begin The input
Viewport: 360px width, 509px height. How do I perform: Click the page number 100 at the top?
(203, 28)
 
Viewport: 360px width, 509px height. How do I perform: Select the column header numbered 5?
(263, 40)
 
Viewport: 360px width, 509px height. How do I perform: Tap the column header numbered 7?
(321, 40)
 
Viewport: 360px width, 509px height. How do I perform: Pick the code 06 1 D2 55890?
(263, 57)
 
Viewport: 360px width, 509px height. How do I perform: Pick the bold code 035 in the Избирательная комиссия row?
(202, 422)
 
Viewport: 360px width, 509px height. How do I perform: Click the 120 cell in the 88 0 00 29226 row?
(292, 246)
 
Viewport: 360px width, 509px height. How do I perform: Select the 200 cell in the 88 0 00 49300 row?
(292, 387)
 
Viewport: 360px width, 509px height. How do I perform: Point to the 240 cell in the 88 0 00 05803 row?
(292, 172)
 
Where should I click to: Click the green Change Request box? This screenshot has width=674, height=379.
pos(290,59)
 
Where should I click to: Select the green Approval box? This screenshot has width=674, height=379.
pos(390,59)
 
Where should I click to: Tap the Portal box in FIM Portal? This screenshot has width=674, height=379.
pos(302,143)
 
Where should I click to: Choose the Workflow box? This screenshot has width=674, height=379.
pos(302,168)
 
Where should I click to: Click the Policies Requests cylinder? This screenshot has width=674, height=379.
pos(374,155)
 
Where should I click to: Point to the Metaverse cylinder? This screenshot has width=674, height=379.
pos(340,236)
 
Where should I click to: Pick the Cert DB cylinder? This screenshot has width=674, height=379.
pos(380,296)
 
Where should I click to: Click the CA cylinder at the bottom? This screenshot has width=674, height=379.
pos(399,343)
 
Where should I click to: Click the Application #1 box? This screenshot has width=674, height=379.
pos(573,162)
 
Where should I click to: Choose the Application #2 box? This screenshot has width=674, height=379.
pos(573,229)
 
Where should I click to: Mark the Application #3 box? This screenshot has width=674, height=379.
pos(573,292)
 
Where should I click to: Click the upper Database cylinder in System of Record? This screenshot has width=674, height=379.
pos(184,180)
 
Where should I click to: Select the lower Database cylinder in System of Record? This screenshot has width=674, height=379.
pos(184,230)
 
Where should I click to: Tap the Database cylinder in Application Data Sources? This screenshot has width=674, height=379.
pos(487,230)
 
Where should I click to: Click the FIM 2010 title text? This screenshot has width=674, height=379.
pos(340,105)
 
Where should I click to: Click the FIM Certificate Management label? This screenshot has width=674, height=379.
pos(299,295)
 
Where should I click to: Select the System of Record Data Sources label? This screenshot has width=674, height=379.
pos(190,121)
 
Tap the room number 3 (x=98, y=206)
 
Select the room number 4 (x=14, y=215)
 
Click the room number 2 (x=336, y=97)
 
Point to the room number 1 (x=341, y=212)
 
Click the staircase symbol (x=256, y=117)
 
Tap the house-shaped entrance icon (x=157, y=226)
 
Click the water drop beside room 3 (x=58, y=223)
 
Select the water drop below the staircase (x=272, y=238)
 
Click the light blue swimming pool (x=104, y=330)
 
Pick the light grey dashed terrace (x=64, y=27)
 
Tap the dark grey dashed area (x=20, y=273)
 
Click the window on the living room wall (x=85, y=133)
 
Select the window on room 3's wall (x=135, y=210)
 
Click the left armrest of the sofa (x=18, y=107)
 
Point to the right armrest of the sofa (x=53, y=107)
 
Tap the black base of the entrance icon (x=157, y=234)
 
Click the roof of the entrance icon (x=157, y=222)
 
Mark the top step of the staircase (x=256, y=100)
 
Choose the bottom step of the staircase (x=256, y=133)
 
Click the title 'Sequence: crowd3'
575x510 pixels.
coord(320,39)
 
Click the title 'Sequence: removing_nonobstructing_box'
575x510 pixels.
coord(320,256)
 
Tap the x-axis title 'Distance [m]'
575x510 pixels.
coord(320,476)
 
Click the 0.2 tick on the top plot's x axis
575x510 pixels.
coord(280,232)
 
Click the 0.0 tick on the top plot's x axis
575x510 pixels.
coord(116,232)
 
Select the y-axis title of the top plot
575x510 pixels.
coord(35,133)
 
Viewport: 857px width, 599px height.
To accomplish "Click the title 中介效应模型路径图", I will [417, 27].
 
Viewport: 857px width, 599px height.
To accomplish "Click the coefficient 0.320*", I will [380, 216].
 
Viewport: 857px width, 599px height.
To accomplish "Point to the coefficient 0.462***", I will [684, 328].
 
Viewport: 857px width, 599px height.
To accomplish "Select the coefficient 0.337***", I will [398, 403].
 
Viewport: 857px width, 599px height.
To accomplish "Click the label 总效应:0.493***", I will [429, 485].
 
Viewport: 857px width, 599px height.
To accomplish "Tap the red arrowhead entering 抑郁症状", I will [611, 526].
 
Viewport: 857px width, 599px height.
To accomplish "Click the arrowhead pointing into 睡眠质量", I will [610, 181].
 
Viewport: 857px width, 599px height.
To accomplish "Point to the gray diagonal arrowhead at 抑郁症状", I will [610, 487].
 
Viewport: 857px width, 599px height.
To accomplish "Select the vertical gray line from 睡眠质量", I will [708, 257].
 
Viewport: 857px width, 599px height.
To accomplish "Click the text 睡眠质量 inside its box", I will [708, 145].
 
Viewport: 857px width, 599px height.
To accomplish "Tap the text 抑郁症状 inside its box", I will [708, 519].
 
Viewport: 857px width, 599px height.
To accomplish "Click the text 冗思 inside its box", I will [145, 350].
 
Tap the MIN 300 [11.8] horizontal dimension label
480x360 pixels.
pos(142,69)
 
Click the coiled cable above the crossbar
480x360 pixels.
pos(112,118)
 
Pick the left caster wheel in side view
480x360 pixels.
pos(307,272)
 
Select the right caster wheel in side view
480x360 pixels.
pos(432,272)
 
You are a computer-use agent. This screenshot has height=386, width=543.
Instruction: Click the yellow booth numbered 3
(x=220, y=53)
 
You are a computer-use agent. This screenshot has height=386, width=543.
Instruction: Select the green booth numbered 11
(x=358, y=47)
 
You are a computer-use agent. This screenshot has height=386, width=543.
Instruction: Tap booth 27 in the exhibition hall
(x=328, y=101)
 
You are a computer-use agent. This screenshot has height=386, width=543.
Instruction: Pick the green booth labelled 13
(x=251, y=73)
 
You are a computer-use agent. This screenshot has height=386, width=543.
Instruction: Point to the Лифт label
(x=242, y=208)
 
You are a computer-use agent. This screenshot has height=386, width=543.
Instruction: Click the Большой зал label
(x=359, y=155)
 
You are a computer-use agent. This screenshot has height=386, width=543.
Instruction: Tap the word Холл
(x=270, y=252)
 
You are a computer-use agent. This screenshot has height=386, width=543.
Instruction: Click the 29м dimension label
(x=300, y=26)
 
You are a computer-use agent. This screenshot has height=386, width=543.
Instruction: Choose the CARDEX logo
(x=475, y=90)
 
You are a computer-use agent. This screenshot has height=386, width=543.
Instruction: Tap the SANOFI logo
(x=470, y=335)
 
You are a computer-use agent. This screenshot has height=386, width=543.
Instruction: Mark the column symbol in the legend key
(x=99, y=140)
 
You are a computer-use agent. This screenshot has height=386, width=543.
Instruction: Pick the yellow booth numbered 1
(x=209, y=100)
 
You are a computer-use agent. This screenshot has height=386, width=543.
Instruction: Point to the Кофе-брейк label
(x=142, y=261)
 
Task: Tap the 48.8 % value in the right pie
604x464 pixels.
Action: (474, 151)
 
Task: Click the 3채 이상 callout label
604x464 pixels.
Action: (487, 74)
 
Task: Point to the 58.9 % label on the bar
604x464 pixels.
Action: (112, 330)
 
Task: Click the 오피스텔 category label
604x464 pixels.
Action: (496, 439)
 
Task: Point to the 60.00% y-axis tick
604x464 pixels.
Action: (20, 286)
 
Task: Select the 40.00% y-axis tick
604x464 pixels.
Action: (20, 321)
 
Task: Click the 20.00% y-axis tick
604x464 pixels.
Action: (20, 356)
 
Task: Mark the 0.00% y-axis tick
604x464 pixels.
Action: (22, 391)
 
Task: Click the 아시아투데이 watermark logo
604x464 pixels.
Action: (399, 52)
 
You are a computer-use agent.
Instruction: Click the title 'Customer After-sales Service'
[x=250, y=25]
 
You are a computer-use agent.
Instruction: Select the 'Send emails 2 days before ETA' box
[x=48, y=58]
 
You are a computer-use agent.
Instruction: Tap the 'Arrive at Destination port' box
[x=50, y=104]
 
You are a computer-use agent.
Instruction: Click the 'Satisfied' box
end The input
What needs to be done:
Reproduce the entries above unchanged, starting at the line that contains "Click the water" and ending at the line that contains "coord(35,133)", with both of those lines included.

Written response:
Click the water drop beside room 3 (x=58, y=223)
 
Select the water drop below the staircase (x=272, y=238)
 
Click the light blue swimming pool (x=104, y=330)
 
Pick the light grey dashed terrace (x=64, y=27)
 
Tap the dark grey dashed area (x=20, y=273)
 
Click the window on the living room wall (x=85, y=133)
 
Select the window on room 3's wall (x=135, y=210)
 
Click the left armrest of the sofa (x=18, y=107)
 
Point to the right armrest of the sofa (x=53, y=107)
 
Tap the black base of the entrance icon (x=157, y=234)
 
Click the roof of the entrance icon (x=157, y=222)
 
Mark the top step of the staircase (x=256, y=100)
 
Choose the bottom step of the staircase (x=256, y=133)
 
Click the title 'Sequence: crowd3'
575x510 pixels.
coord(320,39)
 
Click the title 'Sequence: removing_nonobstructing_box'
575x510 pixels.
coord(320,256)
 
Tap the x-axis title 'Distance [m]'
575x510 pixels.
coord(320,476)
 
Click the 0.2 tick on the top plot's x axis
575x510 pixels.
coord(280,232)
 
Click the 0.0 tick on the top plot's x axis
575x510 pixels.
coord(116,232)
 
Select the y-axis title of the top plot
575x510 pixels.
coord(35,133)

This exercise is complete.